By Judy (Weissenberg) Cohen
Toronto, Ontario
Participated on the March in 1998.
My
name is Judy (Weissenberg) Cohen. I was born and lived
in Debrecen, Hungary with my large Orthodox family till
I was 15 1/2 years old. We were seven siblings and my
parents. I was the youngest. We lived quite comfortably,
with other extended family members, in three separate
dwellings, around a courtyard, with a huge iron door to
separate us from the noisy street. The yard was full of
my mother's potted plants, the scent of which I can still
smell in my dreams. This is where we always played. This
was the eminently loving and safe world of my early childhood.
In the beginning
of WWII, life for Jews in Hungary was not exactly a bed
of roses, due to the multitude of anti-Jewish legislation
and edicts under the Miklos Horthy regime. But our lives
were not threatened. This uneasy calm was shattered on
March 19, 1944. The German Nazis occupied Hungary and
the Holocaust, with all its horrible ramifications, began
for us Hungarian Jews. The pattern was the same as elsewhere
in Nazi occupied Europe.

■ **DIRECTIVE A**:
Please change "dwellings" to "houses" and write out everything from "By Judy (Weissenberg)" down to "my early childhood." in the memoir.
■ **DIRECTIVE B**:
According to the memoir, on what date was the uneasy calm shattered?

Records from a data collection:
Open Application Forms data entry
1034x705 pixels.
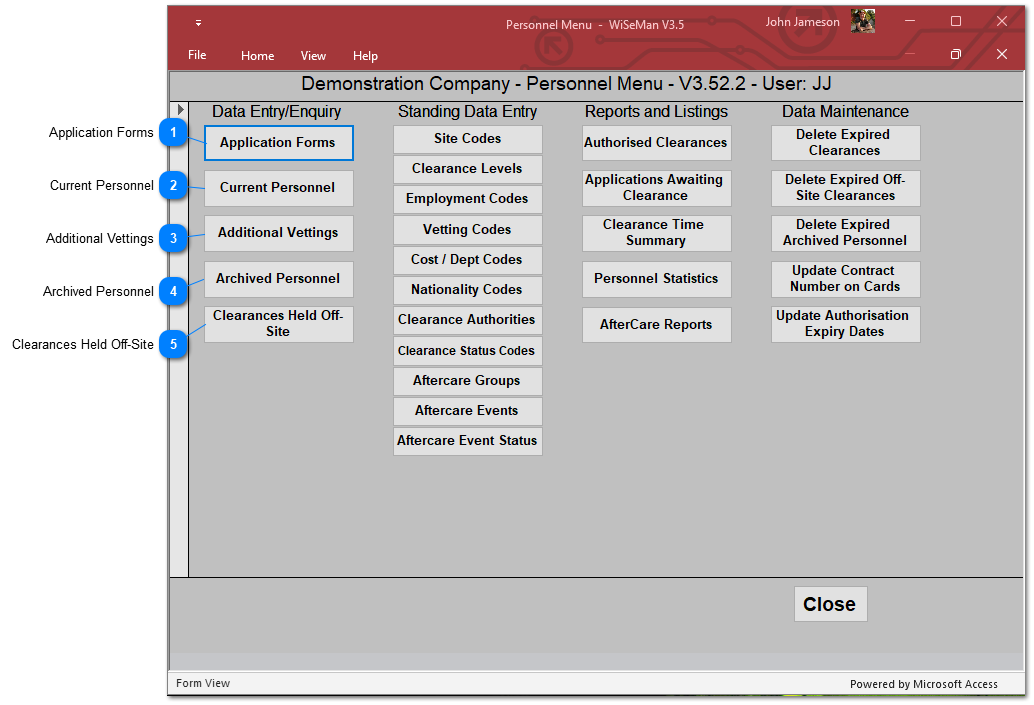coord(278,143)
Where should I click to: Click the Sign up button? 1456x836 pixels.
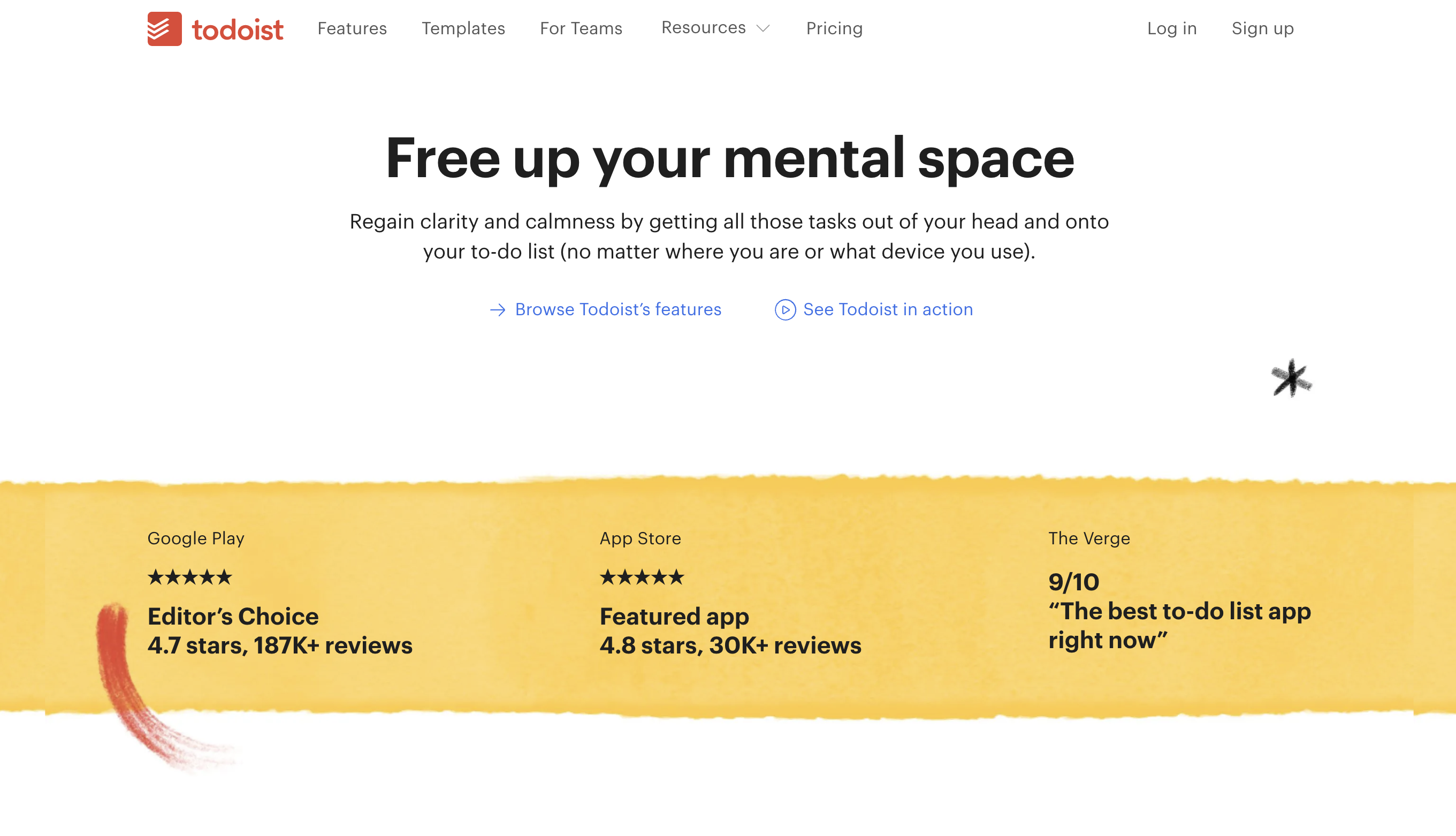(1262, 28)
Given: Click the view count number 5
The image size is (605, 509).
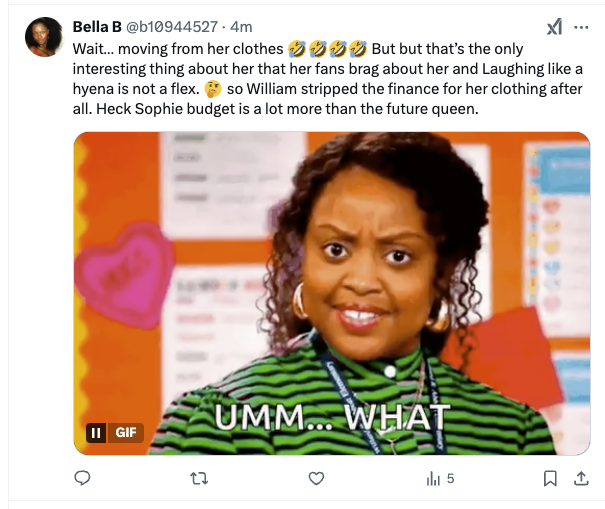Looking at the screenshot, I should 450,479.
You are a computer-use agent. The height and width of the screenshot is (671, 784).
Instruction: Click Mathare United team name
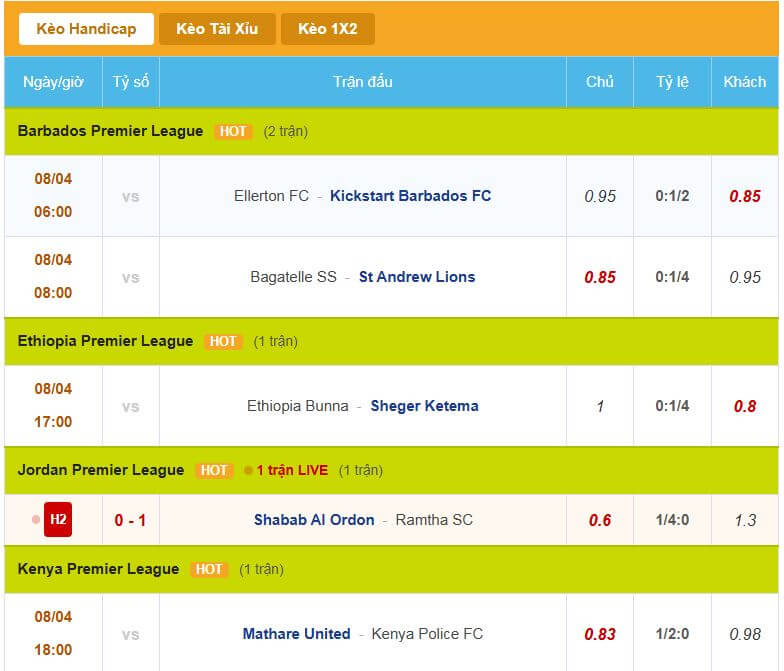tap(296, 634)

■ **TASK SOLUTION A**:
By Judy (Weissenberg) Cohen
Toronto, Ontario
Participated on the March in 1998.
My
name is Judy (Weissenberg) Cohen. I was born and lived
in Debrecen, Hungary with my large Orthodox family till
I was 15 1/2 years old. We were seven siblings and my
parents. I was the youngest. We lived quite comfortably,
with other extended family members, in three separate
houses, around a courtyard, with a huge iron door to
separate us from the noisy street. The yard was full of
my mother's potted plants, the scent of which I can still
smell in my dreams. This is where we always played. This
was the eminently loving and safe world of my early childhood.

■ **TASK SOLUTION B**:
March 19, 1944